Tim Fishlock - Head of Technology Transfer Health Enterprise East
Originally published by SME, Small & Medium Sized Enterprises - Online
The innovation process, of translating an idea into a product or service, is not something you can do in isolation. It’s a team game. Finding and working with the right partners is crucial for any aspiring entrepreneur, and the success or otherwise of your venture can hang on who you choose to work with along the way. In the field of medical technology (MedTech), bringing a new medical device to market typically involves working with an array of different partners, such as IP and regulatory experts, product designers, clinicians, investors, manufacturers and distributors. Each of these relationships will have a different dynamic, different touchpoints through the process and will require you to tailor your approach.
Some of your key relationships will be with your funders. Non-diluting grants are vital for early-stage companies, supporting technology development and making your company more attractive for investment. Grants from UK Research & Innovation and the EU’s SME Instrument scheme are some of the best known, but the Small Business Research Initiative and the NIHR are also worth a look. For equity investment, business angels are vital for early-stage companies that do not have access to venture capital and have no revenues to pay bank interest. Most angels can be found online or via the UK Business Angels Association.
Although most start-ups don’t have the luxury of choosing their investors, researching the various groups’ investment criteria is important to maximise your chances of success. Your pitch needs to focus on the things that influence their investment decision, typically management team, IP and financial return. If you turn up to a pitch with the same deck of slides you present at scientific conferences, you’ve got the wrong deck. Also, don’t be afraid to admit past failures. Investors like to know that if you’re going to fail, you’ve already done it with someone else’s money.

────────────────────

QUESTIONS
a) According to the article on MedTech partnerships, where can most business angels be found?
b) Carry on the article about MedTech partnerships from the point where it stops.

Dataset excerpts
────────────────────

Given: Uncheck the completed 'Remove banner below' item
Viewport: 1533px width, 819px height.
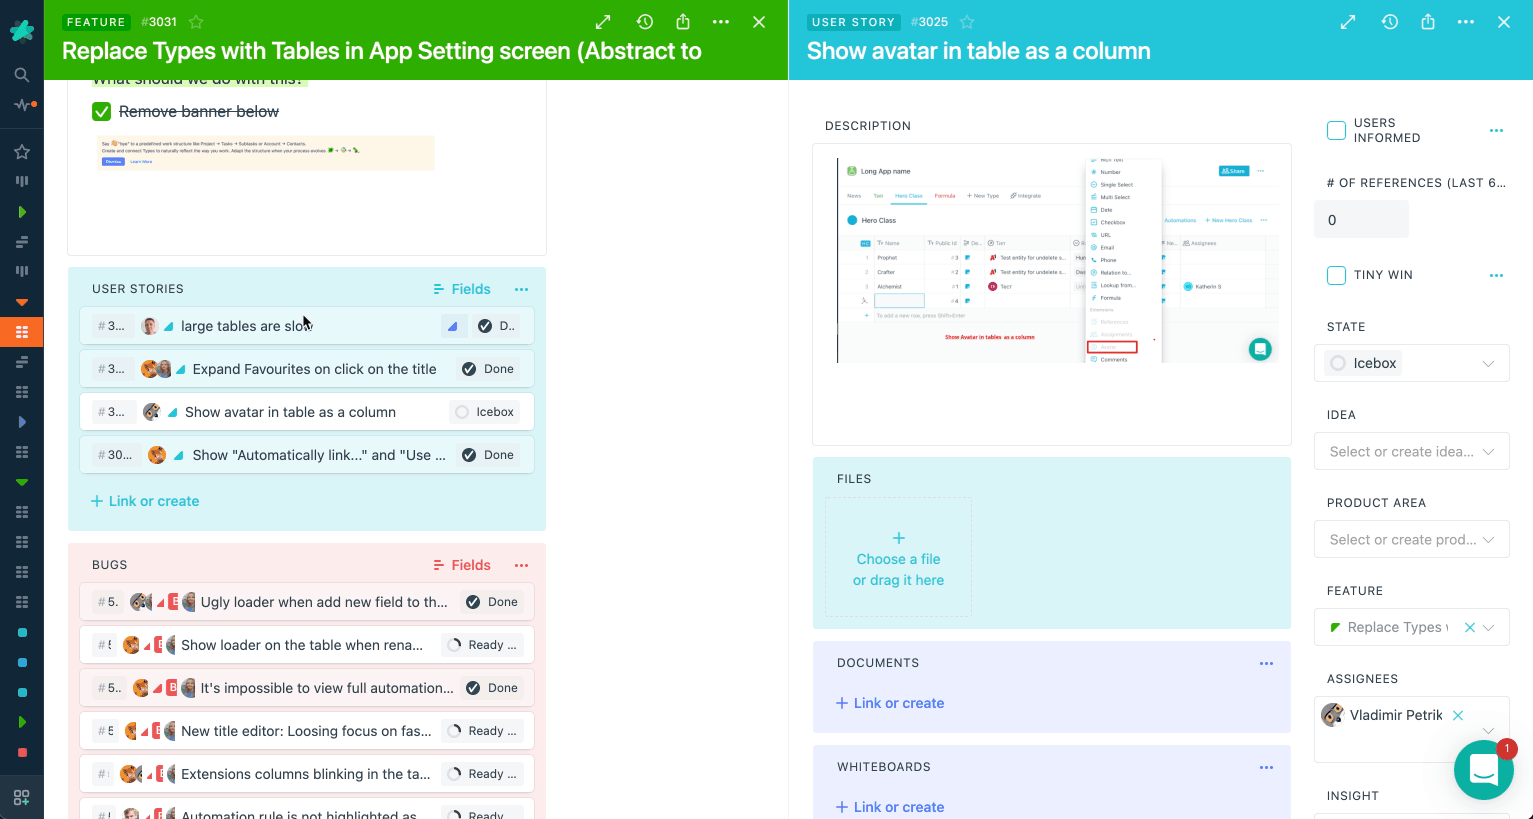Looking at the screenshot, I should coord(100,111).
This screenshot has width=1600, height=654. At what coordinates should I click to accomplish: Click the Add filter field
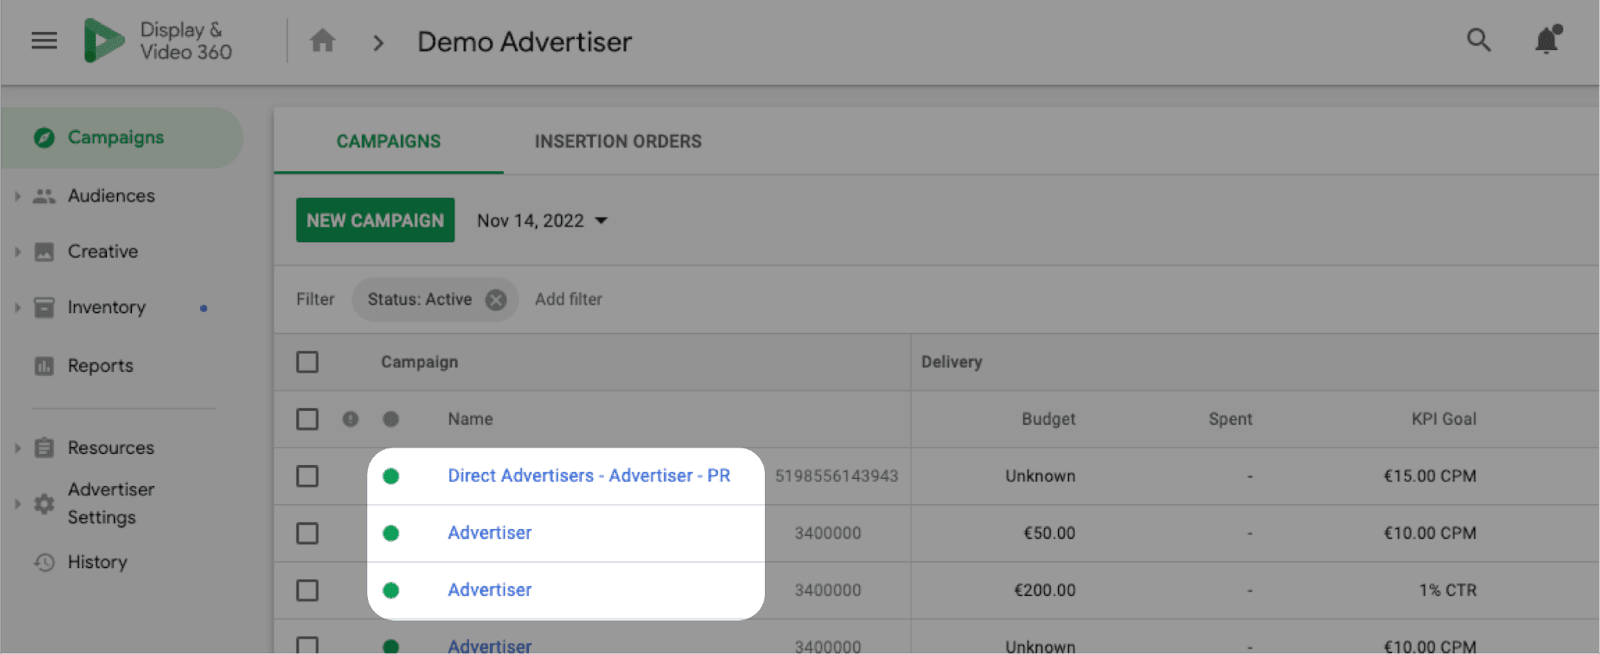tap(569, 299)
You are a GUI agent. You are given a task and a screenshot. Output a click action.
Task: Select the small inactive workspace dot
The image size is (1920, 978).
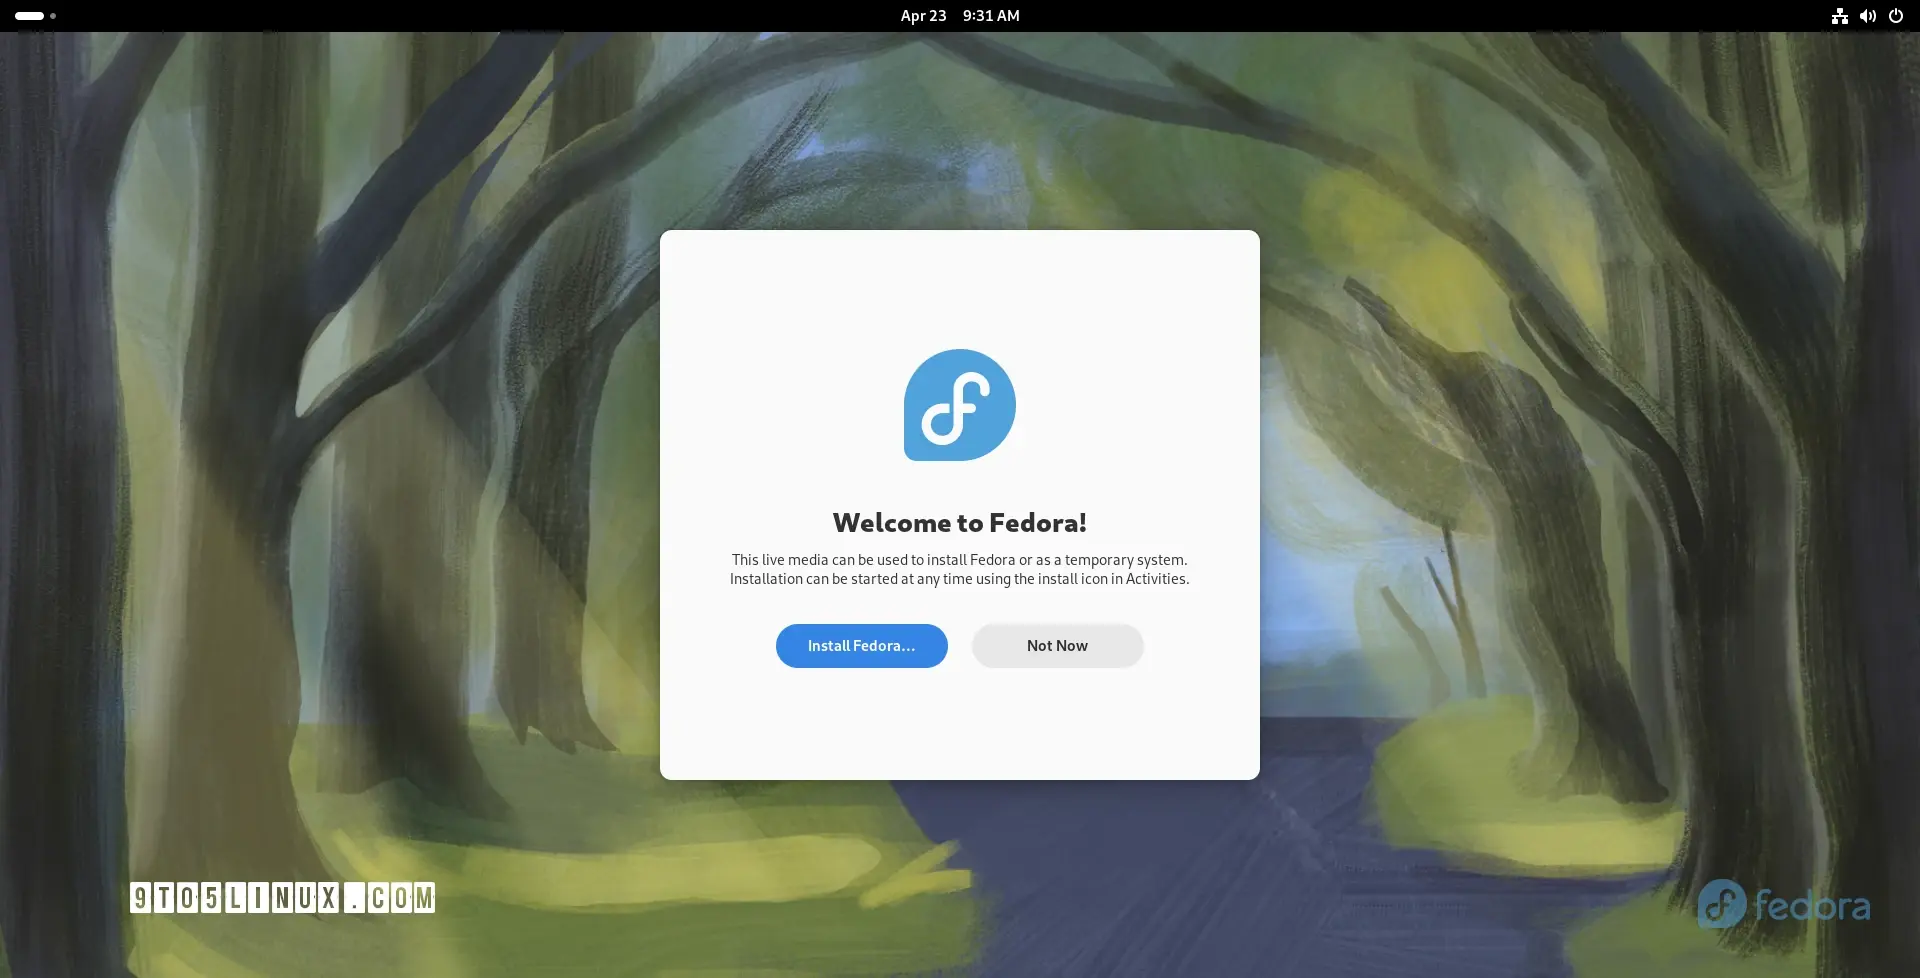[53, 16]
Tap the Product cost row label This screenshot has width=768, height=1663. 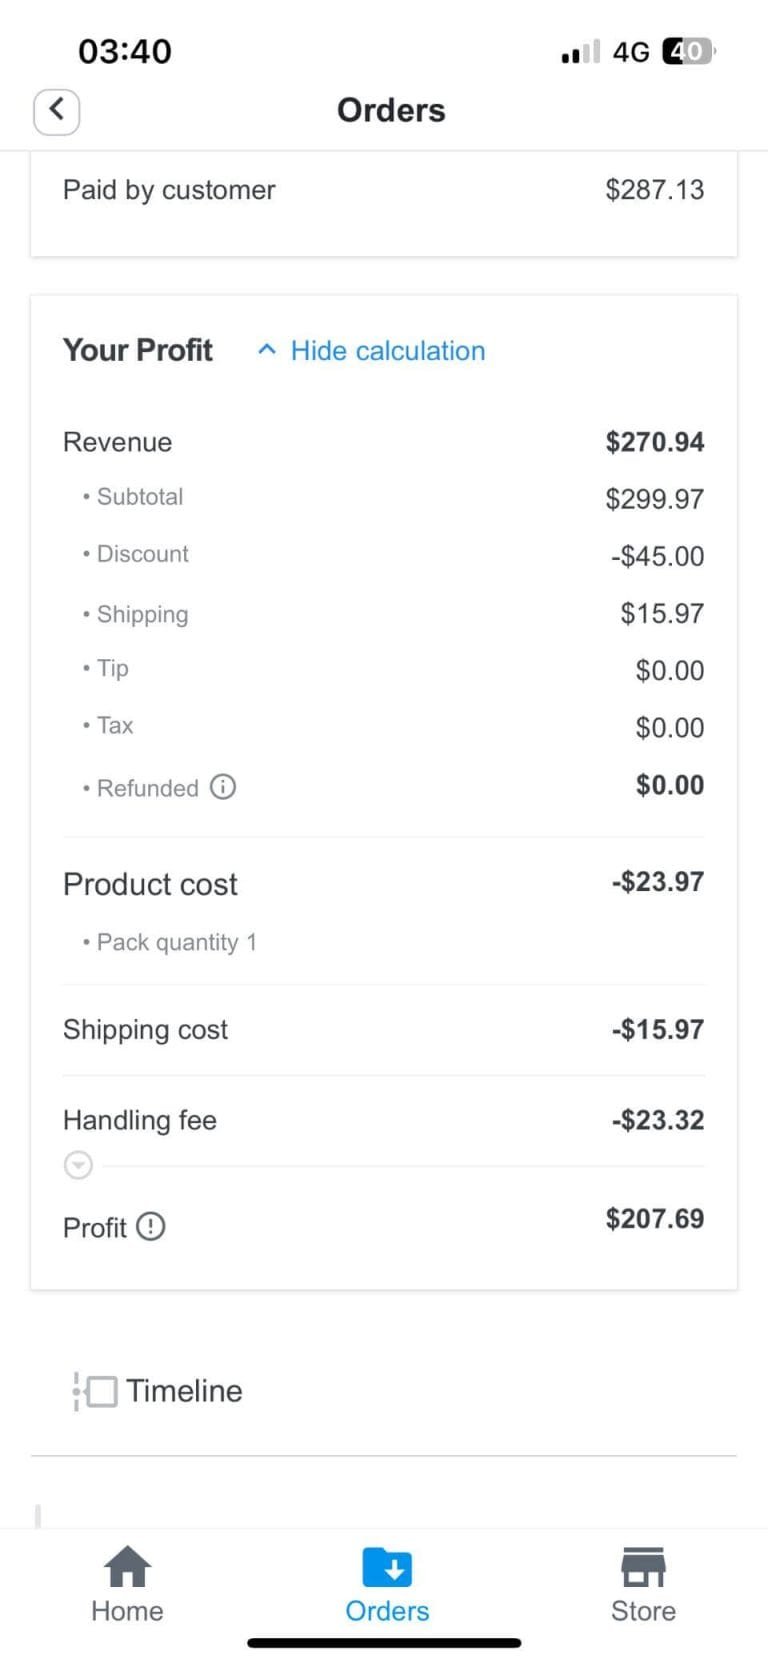[x=150, y=884]
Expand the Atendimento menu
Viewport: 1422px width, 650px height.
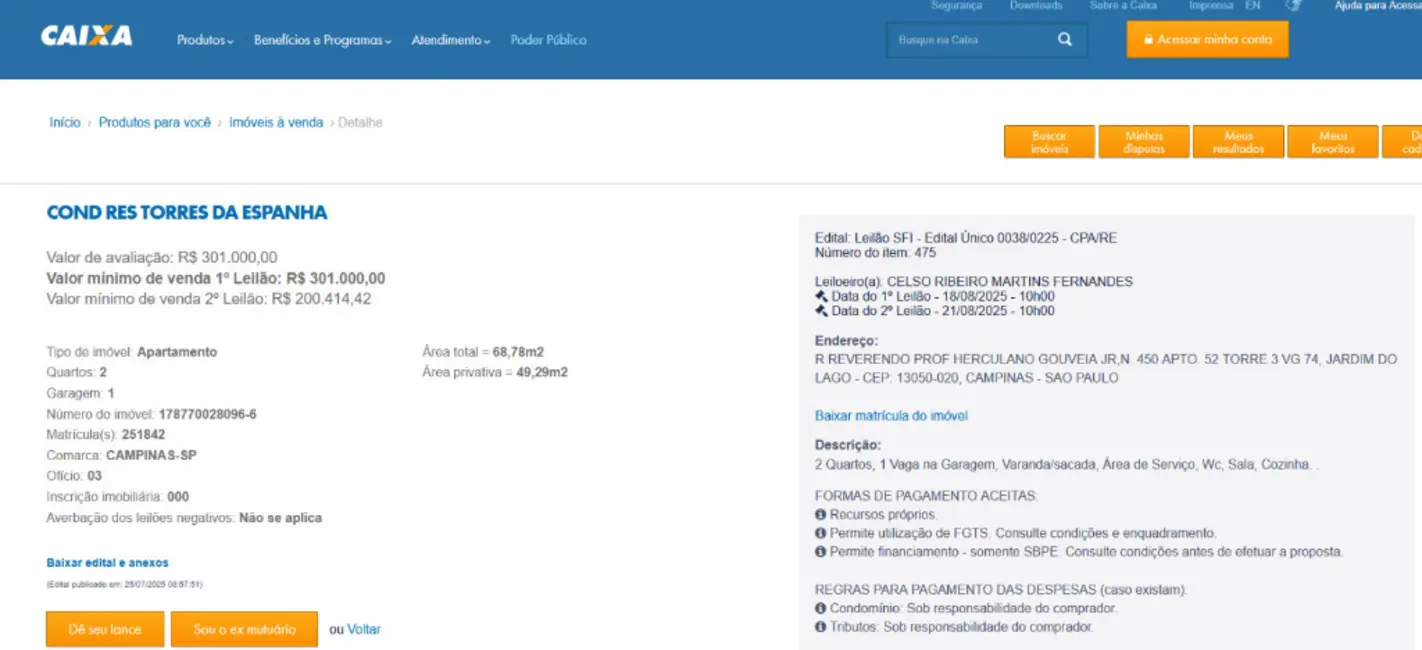coord(451,41)
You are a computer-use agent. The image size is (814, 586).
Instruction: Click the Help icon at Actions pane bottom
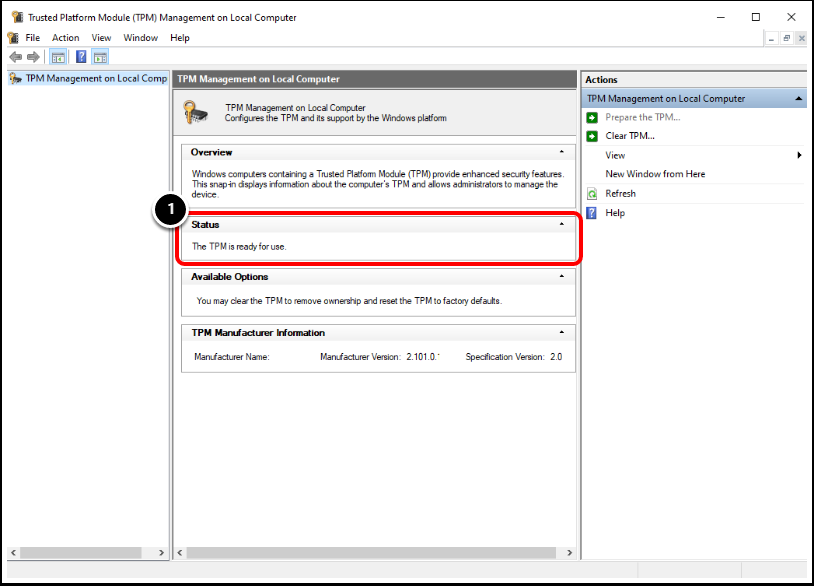coord(591,213)
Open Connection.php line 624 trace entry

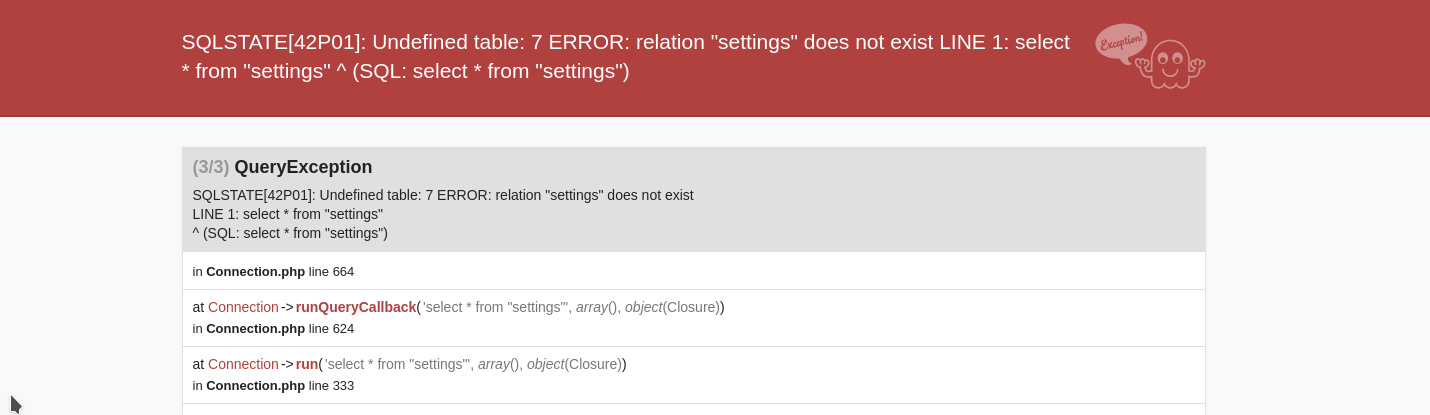(273, 328)
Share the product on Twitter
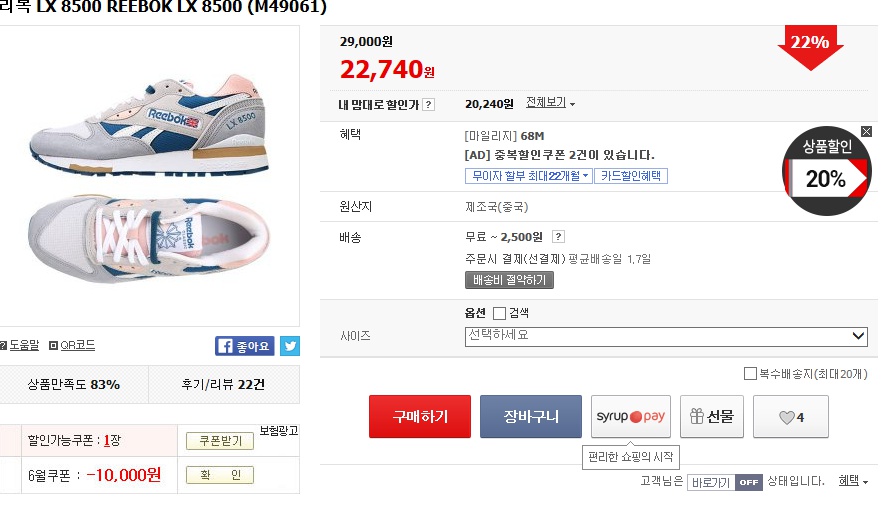This screenshot has width=889, height=514. 290,346
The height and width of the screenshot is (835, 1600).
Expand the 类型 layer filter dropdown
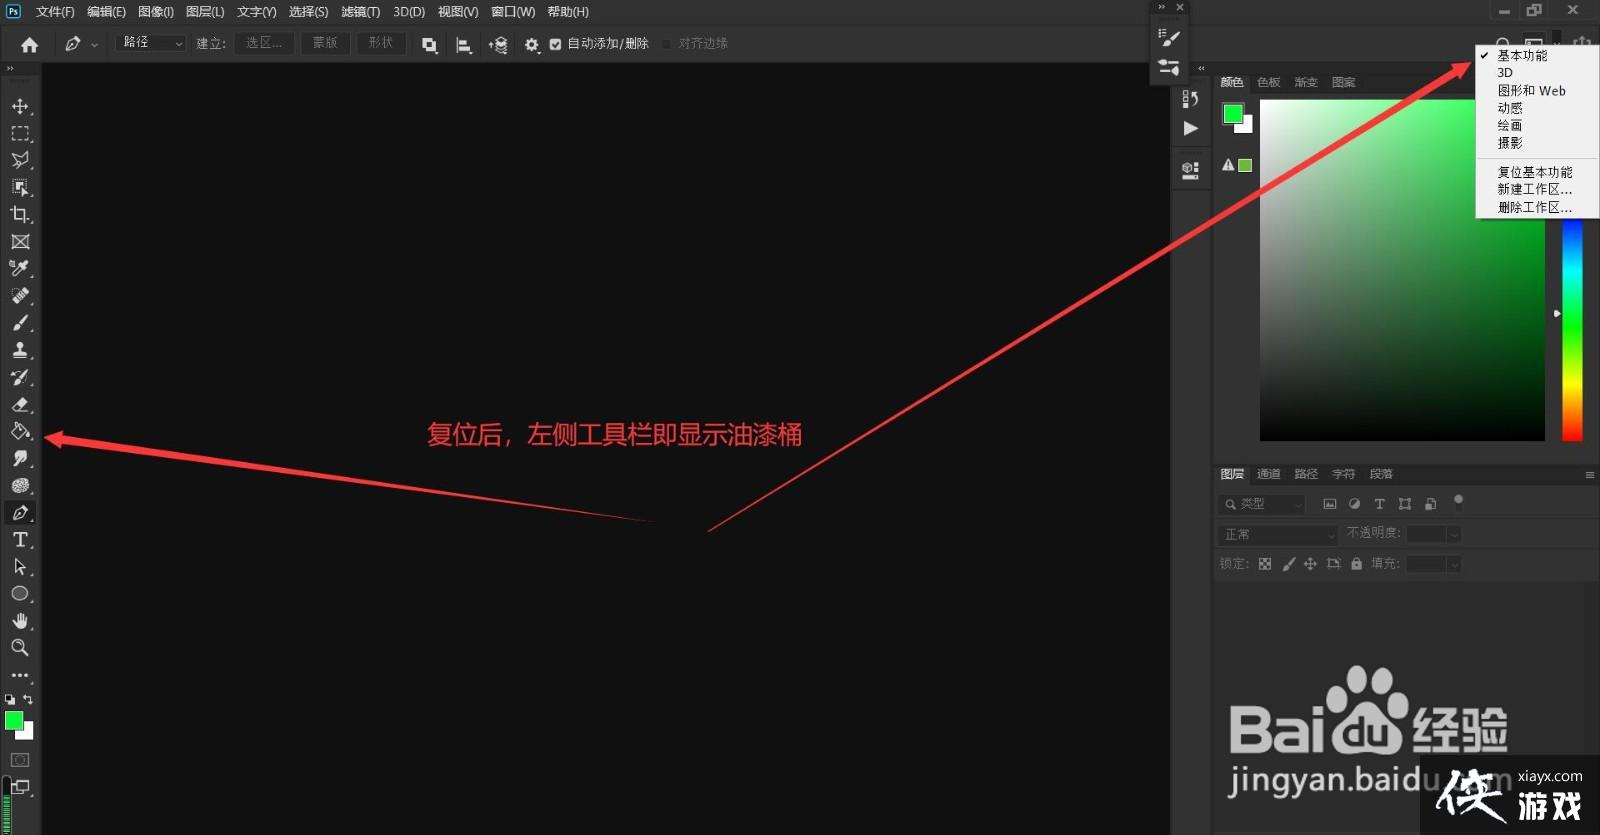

────────────────────

EXPECTED OUTPUTS
a) Online or through the UK Business Angels Association.

b)
Investors aside, the choice of partner is typically yours to make. But you still must do your homework. Take development partners for example. Not all manufacturers are made equal and whilst it might be tempting to opt for the lowest quote, there are other factors you need to consider. Are they ‘full service’ providing design and manufacture? Do they have appropriate systems infrastructure? For medical devices a quality management system conforming with ISO13485 requirements? Also look at the company they keep. Is your prospective partner well connected, are they able to demonstrate a track record of long, enduring professional collaborations with reputable parties?
No matter who your partner, following a few ‘golden rules’ should help maximise your chances of success.
Communicate, communicate, communicate. Make sure you have a non-disclosure agreement and T&Cs that clearly lay out roles and responsibilities so there are no misunderstandings later on. Assumptions can be very dangerous and friendly understandings often backfire.
Timing is everything. Approach an investor too soon, armed with a poorly thought through business proposition and you’ll be shown the door. A door which may never open again. Approach a patent agent too late and you could have lost your IP position and investment proposition.
Does it feel right? Don’t ignore the intangible but very relevant aspect of personal chemistry: not everyone can work together and that’s ok. Better to part early and amicably than to end up in court together.
With these rules in mind, and keeping sight of your own objectives, you should find that you’re able to consider potential collaborations clearly, to find the perfect partners for your business.